Here he found his faithful body-servant, René le Blesois, stretched
across the threshold. The staunch Frenchman rose mechanically at the
noise of his master's footsteps, and, though still soundly asleep,
stood with the latch of the door in his hand, and the other held
stiffly to his brow in salutation.

Left to his own devices, Lord William Douglas would doubtless have
cast himself, wet as he was, upon his bed had not Le Blesois,
observing his lord's plight even in his own sleep-dulled condition,
entered the chamber after his master and, without question or speech,
silently begun to relieve him of his wet hunting dress. A loose
chamber gown of rich red cloth, lined with silk and furred with
"cristy" grey, hung over the back of an oaken chair, and into this the
young Earl flung himself in black and sullen anger.

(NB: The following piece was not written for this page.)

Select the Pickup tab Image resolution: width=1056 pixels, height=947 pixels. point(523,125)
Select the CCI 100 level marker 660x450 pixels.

Le Blesois, still without a word spoken, left the room with the wet
clothes over his arm. As he did so a small object rolled from some
fold or crevice of the doublet, where it had been safely lodged till
displaced by the loosening of the belt, or the removing of the
banderole of his master's hunting horn.

Le Blesois turned at the tinkling sound, and would have stopped to
lift it up after the manner of a careful servitor. But the eye of his
lord was upon the fallen object, and with an abrupt wave of his hand
towards the door, and the single word "Go!" the Earl dismissed his
body-servant from the room.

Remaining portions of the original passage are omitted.